The long-awaited Chinese-Bangladesh cooperation project to expand Teletalk's 4G network to union level has hit a deadlock after more than eight years, raising concerns about the future of the state-owned telecom operator and its bilateral relations with China.
Funded under the Chinese Government Concessional Loan (GCL), the project planned to deploy 3,200 Base Transceiver Systems-2,000 new and 1,200 replacements-to strengthen Teletalk's nationwide 4G services. However, officials say undue intervention from the Economic Relations Division (ERD) and Posts and Telecommunications Division (PTD) has thrown the procurement process into uncertainty.
Following a 2017 ERD circular, three Chinese government-nominated firms submitted bids in September 2024. In January 2025, the Tender Evaluation Committee (TEC) deemed the technical offers "non-responsive" and recommended retendering. Teletalk's board approved retendering among the same firms, and the Central Procurement Technical Unit (CPTU) confirmed it was legally valid under Rule 34 of PPR 2008. Yet CPTU added a clause requiring ERD consultation-unnecessary for GCL projects.
Instead of consulting Beijing, ERD demanded expanding the shortlist to 5-8 bidders, effectively overruling China's nomination authority and breaching GCL protocols. Experts warn this could undermine diplomatic trust, as China views such interference as a violation of bilateral financing agreements.

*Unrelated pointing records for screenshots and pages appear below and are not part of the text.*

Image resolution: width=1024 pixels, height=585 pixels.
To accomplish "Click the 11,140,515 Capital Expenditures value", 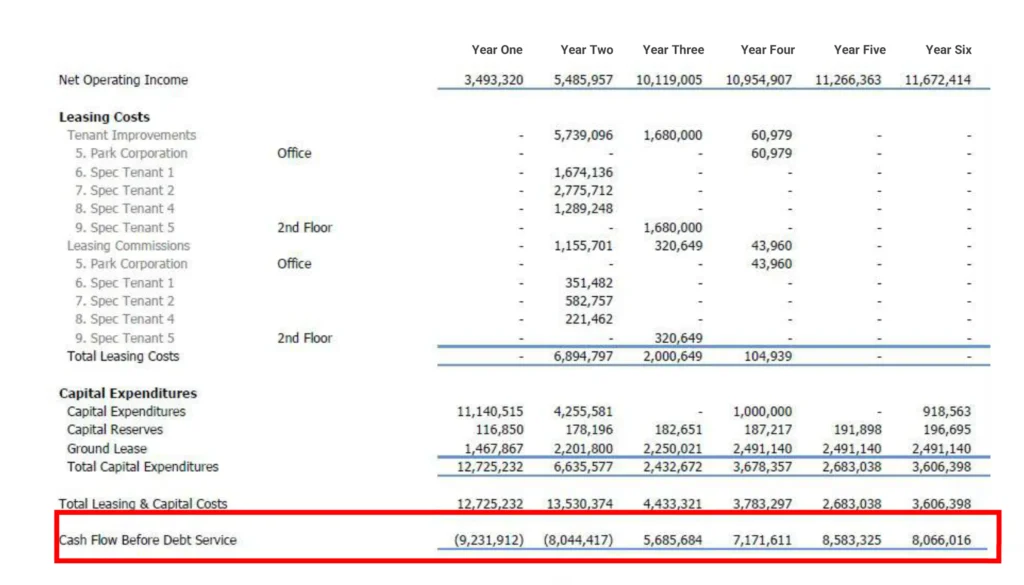I will [490, 412].
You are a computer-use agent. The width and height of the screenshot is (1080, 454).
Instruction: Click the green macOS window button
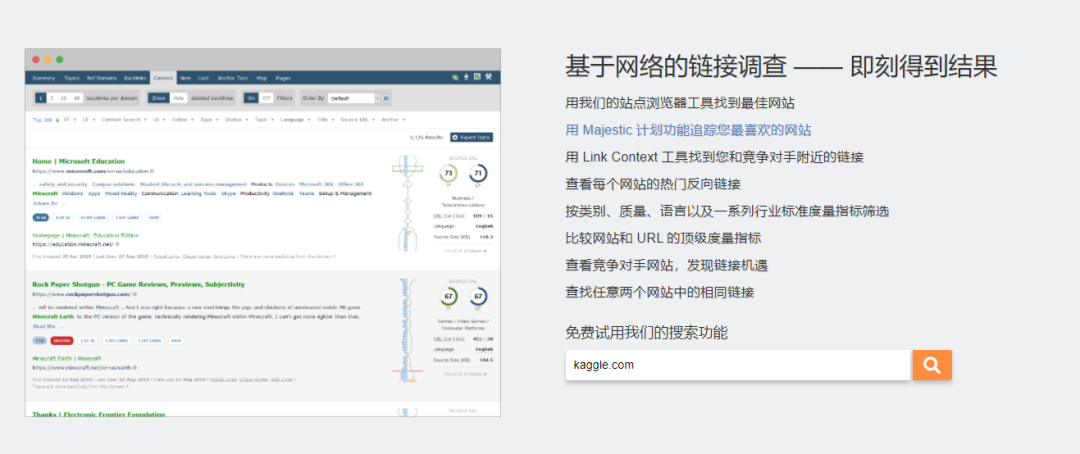click(x=59, y=60)
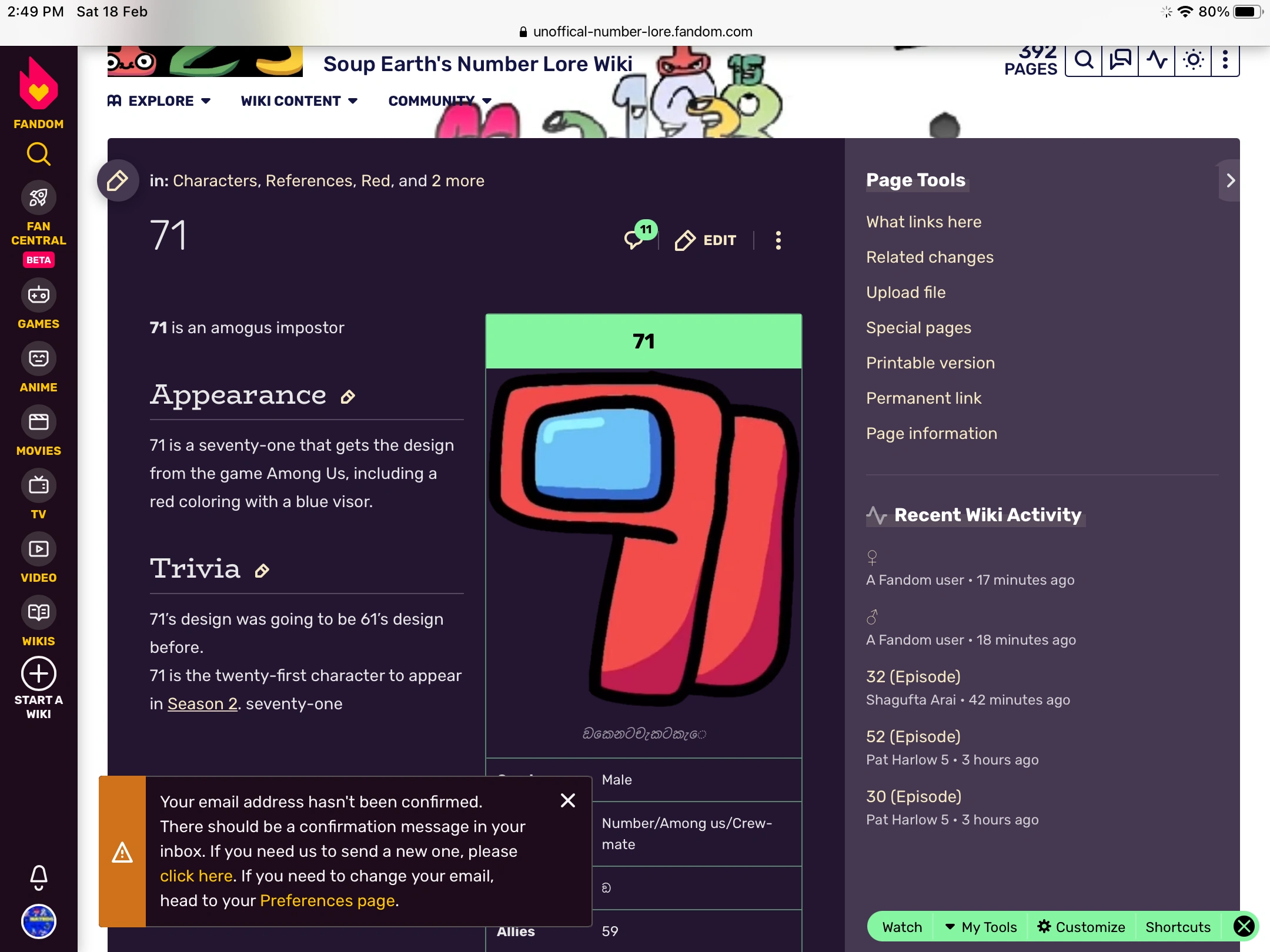Dismiss the email confirmation notice
Viewport: 1270px width, 952px height.
pyautogui.click(x=568, y=800)
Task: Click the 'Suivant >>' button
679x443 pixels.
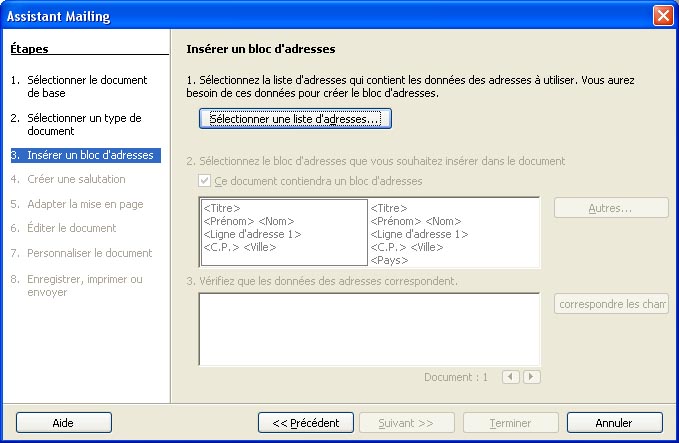Action: pos(405,423)
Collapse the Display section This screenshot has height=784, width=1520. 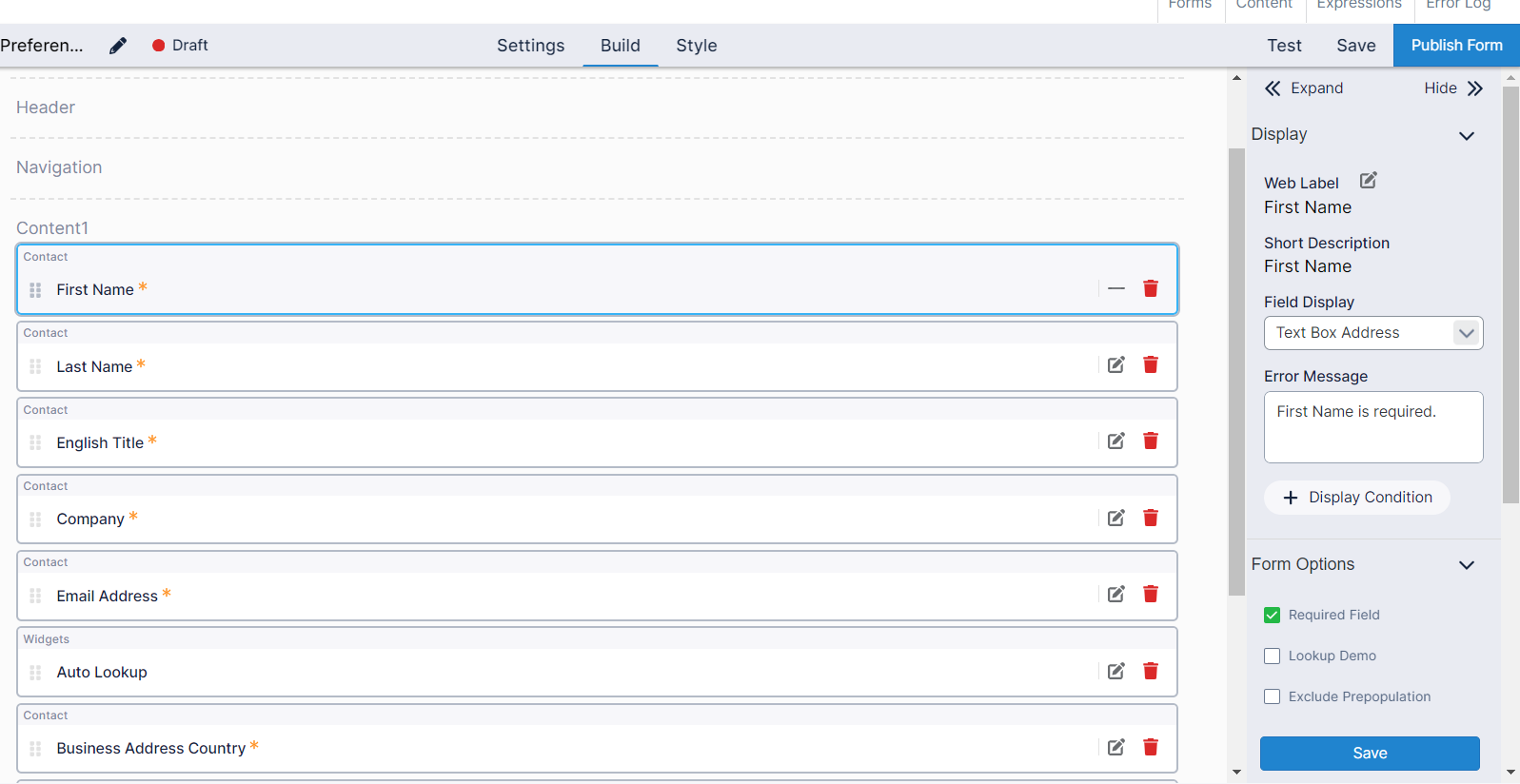1466,135
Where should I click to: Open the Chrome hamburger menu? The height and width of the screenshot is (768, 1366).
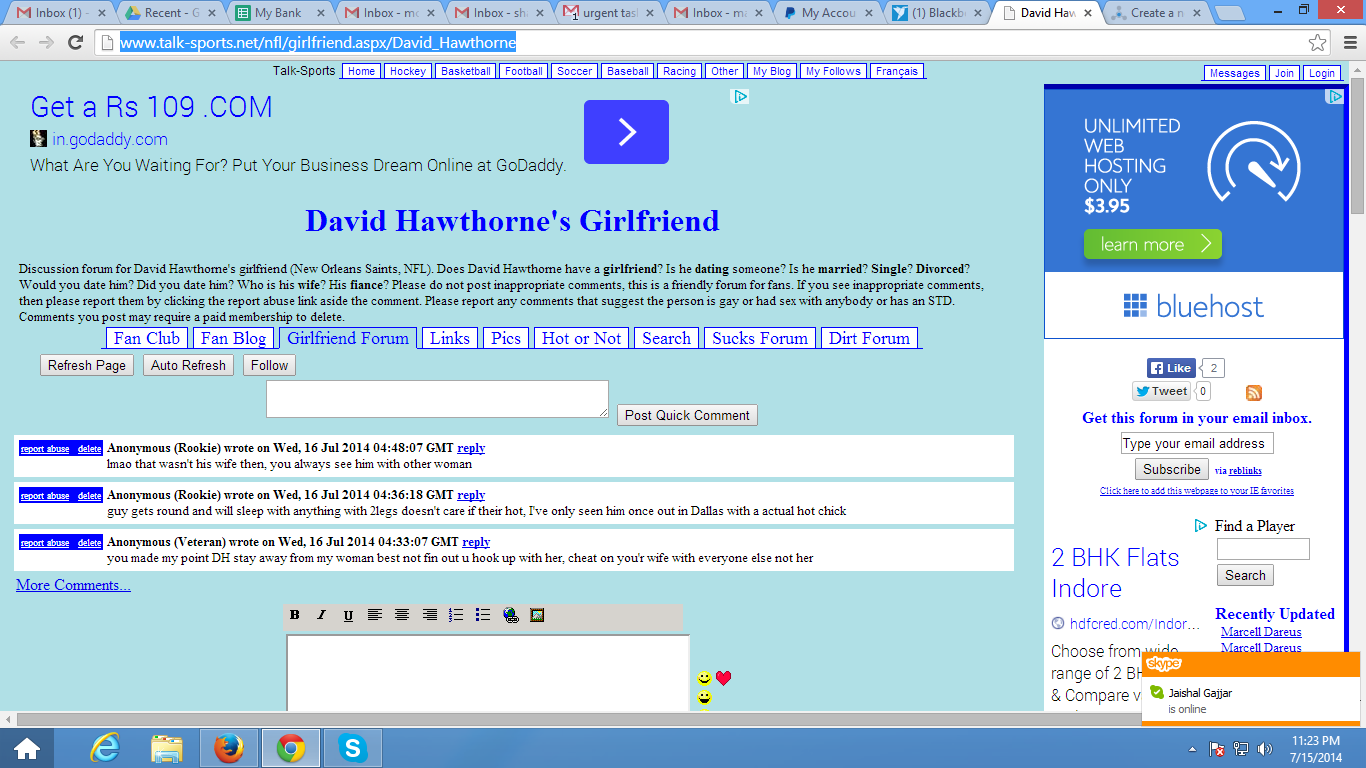tap(1351, 43)
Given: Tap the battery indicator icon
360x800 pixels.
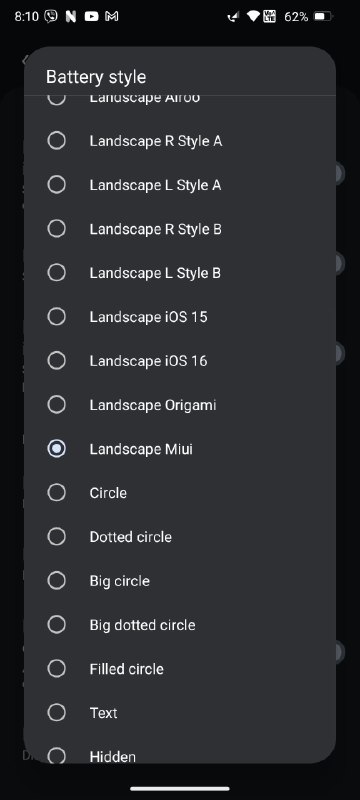Looking at the screenshot, I should 323,16.
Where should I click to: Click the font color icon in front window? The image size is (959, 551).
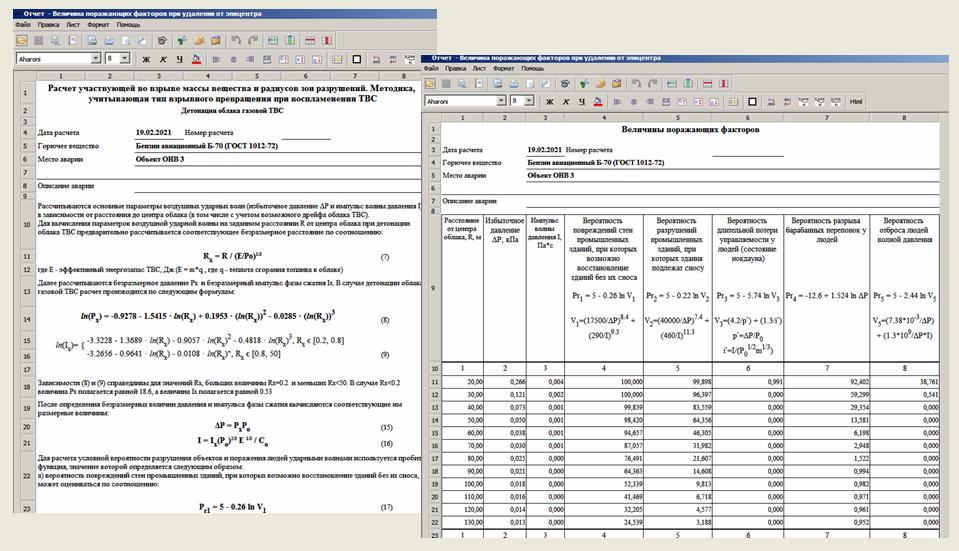(x=598, y=102)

The project is to deploy 3,200 Base Transceiver Systems, 2,000 new, 1,200 replacements
Sources allege vested interests are pushing for a single manufacturer to dominate Teletalk's supply. Currently, the network is distributed among Huawei (70%), ZTE (20 per cent), and Nokia (10 per cent). Maintaining this balance was crucial for smooth integration and cost-effective maintenance. Allowing one supplier to dominate would create a monopoly, inflate costs, and weaken Teletalk's bargaining power.
The controversy deepened when ERD letters misrepresented procurement facts, falsely claiming the firms were "non-responsive" instead of the technical offers. Further, a TEC member's unauthorized media statements breached confidentiality, politicising the process.
Officials warn the stalemate is eroding Teletalk's competitiveness, delaying expansion and undermining public confidence in the sole state-owned telecom provider.
Analysts caution that disregarding GCL protocols could strain Bangladesh's economic cooperation with China and jeopardize future Chinese-financed projects.
With the "union-level 4G dream" hanging in uncertainty, bureaucratic infighting and external pressures threaten to derail Teletalk's modernisation efforts. Teletalk MD Nurul Mabud Chowdhury could not be reached for comment.